I just read your article “We’ve got the cure” (editorial, April issue). It was interesting, but did not address the problem that folks over 50 have finding employment when they wish to change jobs.
My husband is 53, in excellent health (runs six miles a day, doesn’t drink, smoke or use drugs) and has a B.S. in education, which is useless to him at this point. He has worked at Georgia Pacific in Gaylord for the past 27 years. He makes about $13 an hour, works afternoons in the tool crib, and does not have enough seniority for day shift–and never will. He would like to change jobs to one with a more positive and healthy environment on the day shift.
He is a very good worker with a positive attitude and an absolutely impeccable work history. He averages over 400 hours a year in forced overtime and would like to change jobs to be at home in the evenings with our children, ages 12 and 15. I work midnights and the kids spend too much time home alone, raising themselves.

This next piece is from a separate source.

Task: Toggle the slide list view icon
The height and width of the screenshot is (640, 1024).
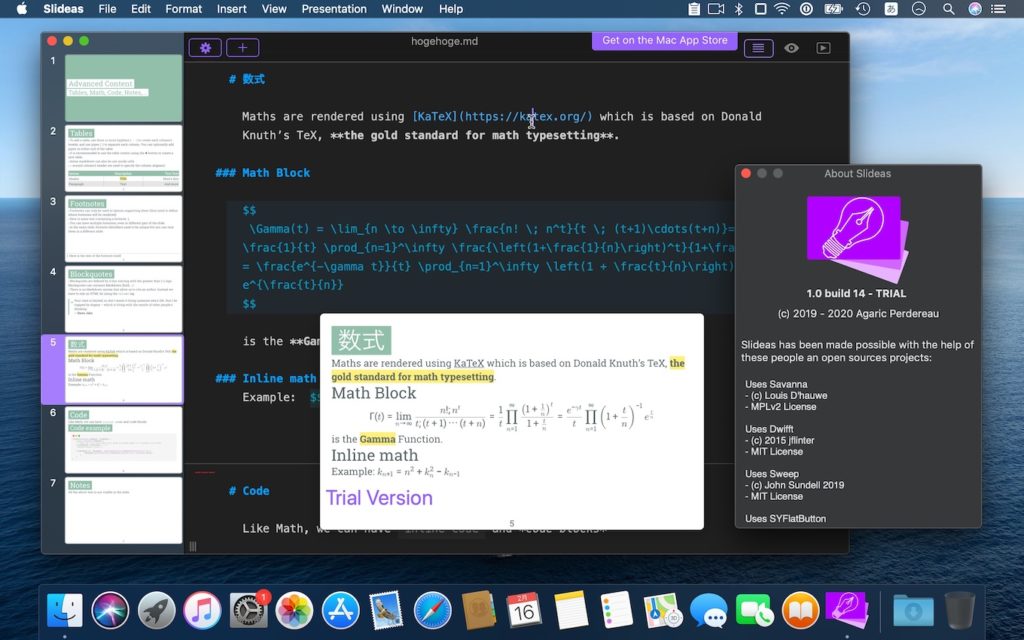Action: [760, 47]
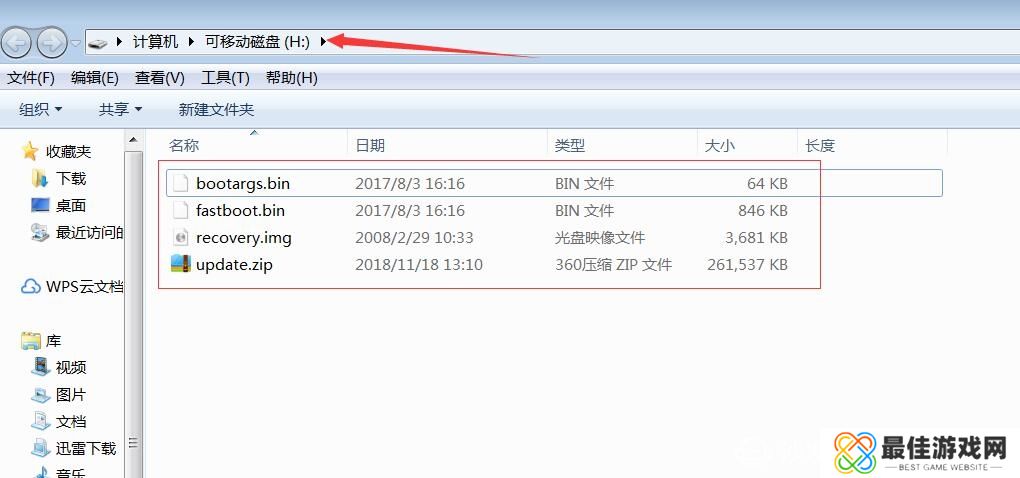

He would be willing to work for $9 an hour to be home with the kids, but nobody will hire him. He has applications all over Petoskey, Boyne City and Gaylord, but everybody wants the young folks, the disabled, or the people out on parole from prison. They get perks for hiring them.
Nobody even checks on my husband’s references. If they did, they would find out that he is very well-liked at his job and comes with excellent recommendations. This man has never even had a traffic violation! He is a veteran and gives away beef every year from our farm to whoever might be in need. We have also housed many children here on our farm with no help from social service agencies whatsoever.
In my estimation, most of the employers in northern Michigan deserve the problems they have. I think there is a lot of age discrimination going on. My husband can work circles around most men half his age. He never goes into work late and has an excellent attendance record–a letter of recommendation from Joe Simms, the plant manager at Georgia Pacific, attests to this.
So, what do you think is the problem here?
Linda Eastwood, Boyne Falls
I must compliment you on your magazine. The articles are great and your grasp on “what’s happening” business-wise in TC is amazing. I read the publication from cover to cover and find that it helps me spot business opportunities. It’s helpful to be ahead of the game instead of behind the eightball. Thank you.
Susan Wischman, Duck Lake Peninsula
Article helped clarify misconceptions of mental illness
It was with pleasure that I read the article “Supported employment a win-win situation” in the April edition of The Business News. The article was very well-written, with accurate facts. The quotes from mental health professionals and business owners were forthright and honest.
There are many misconceptions regarding mental illness and it is these types of articles that help clarify and present truthful information. This population needs an honest voice. Thank you so much for taking the time to write this informative article.
Betty Clark, clubhouse supervisor for Club Cadillac, a psychosocial rehabilitation program for people with chronic mental illness.